Monday, September 08, 2008

What women "deserve"

The Hindu, Sunday Magazine, Sept 6 2008

The Other Half


Hillary Clinton has lost her chance to have a go at the U.S. Presidential stakes this time around. Yet, she remains a presence. However much those who hated Hillary might have wished that she would fade away, neither the Democrats nor the Republicans will allow her do so. By choosing Alaska Governor Sarah Palin as his running mate, Republican Presidential nominee John McCain has clearly shown that he will go all out to woo Hillary supporters. Some have already joined his campaign. And Barack Obama and the Democrats also know that the 18 million voters who supported Hillary, many of them women, will have to be persuaded to remain with the Democrats.

To us in this country, this might seem peculiar as there is still no defined “women’s vote”. In the U.S., however, the women’s vote has become a factor in elections and in the forthcoming Presidential election, it will be particularly important.

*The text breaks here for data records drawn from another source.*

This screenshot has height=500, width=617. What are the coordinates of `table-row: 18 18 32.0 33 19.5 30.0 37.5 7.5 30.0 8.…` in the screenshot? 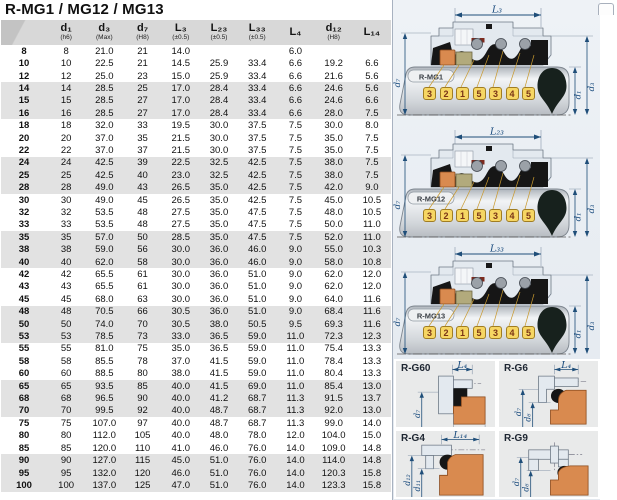 It's located at (198, 126).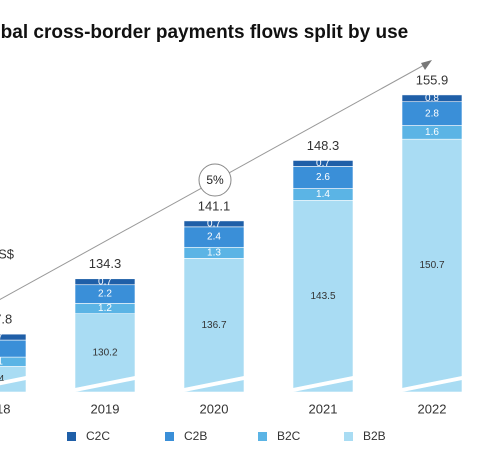 The height and width of the screenshot is (461, 480). Describe the element at coordinates (98, 436) in the screenshot. I see `legend-label: C2C` at that location. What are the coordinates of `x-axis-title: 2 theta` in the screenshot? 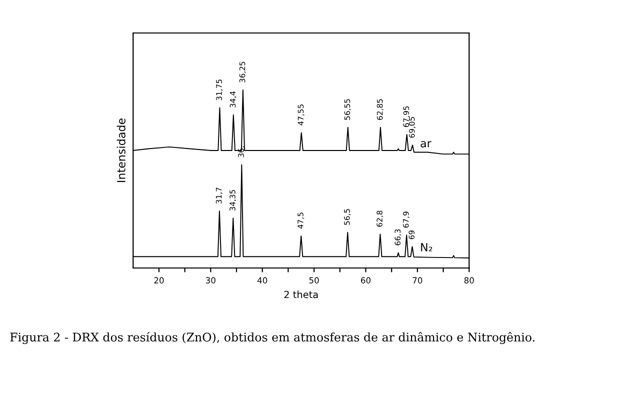 It's located at (301, 294).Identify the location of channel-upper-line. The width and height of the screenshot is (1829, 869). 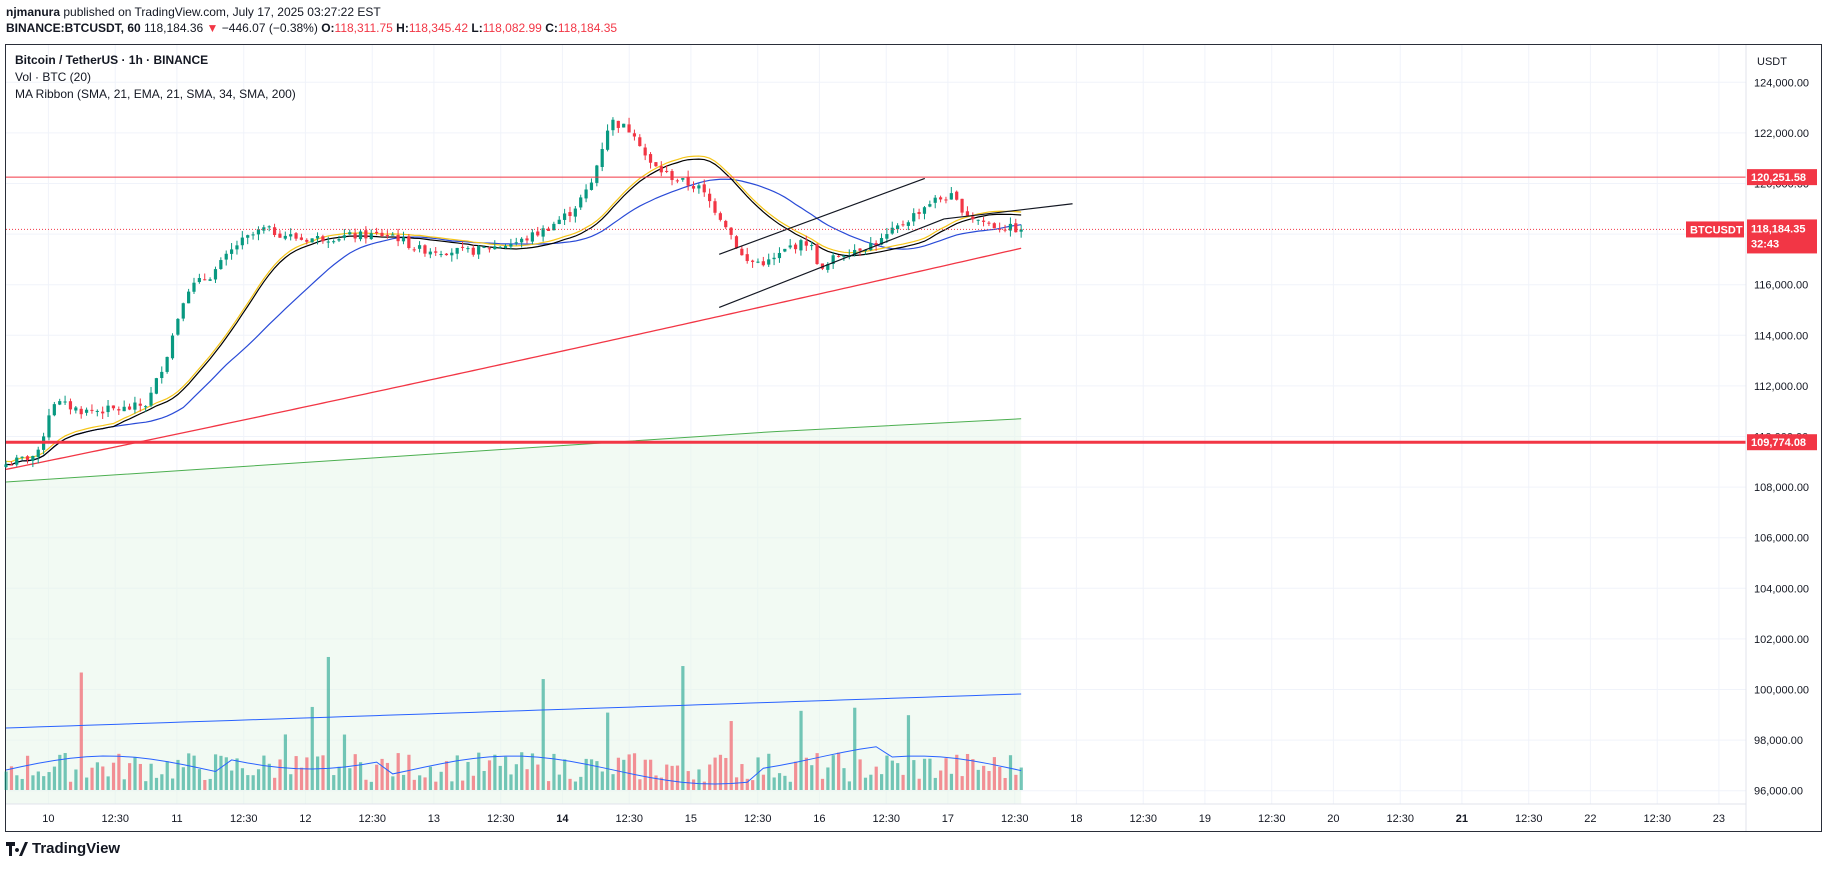
(822, 216).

Yet, why would women, who supported Hillary not just because she was a woman but also because of her position on a number of issues affecting women such as abortion, now contemplate voting for a man and woman who are against women’s abortion rights and for the war in Iraq?

Generational shift
The explanation perhaps lies in the generational shift in the U.S. amongst women that is not so perceptible in this country. The women’s movement in the U.S. has fought hard for many rights for women. The daughters of those who fought for these rights are now entering the work force, women with the confidence to know that they do not need to apologise for being women.

As a result, their take on women’s rights is different from that of their mothers’ generation. It is mediated by a different reality in which they must survive. It tends to be less strident and perhaps more pragmatic. It is not anti-men. On the other hand, the older women who supported Hillary feel affronted that their candidate was treated badly, that she was derided because she was a woman, and that in the end, there was no place for her. They see this as a reflection of the bitter battles they have fought for decades.

An article by Hannah Seligson, a freelance journalist and author of New Girl on the Job: Advice from the Trenches in The New York Times (August 31, 2008) spells out some of the challenges that women in their twenties face in the U.S. And her conclusions possibly explain the difference between the women who support Obama, or have decided to give him their full support even though Hillary lost, and those who remain unreconciled. Young women in this country, particularly the educated urban woman, would find a resonance in what she writes.

Seligson describes how, while growing up and in college, she did not experience any institutional gender bias. It was a time of “girl power”. Women students excelled in academics. They also helped each other and there was a feeling of solidarity.

Then these women entered the work force and realised that they were unprepared. First, the solidarity amongst women that they had taken for granted in college did not exist in the highly competitive space at work. Career mattered first, peer support could wait.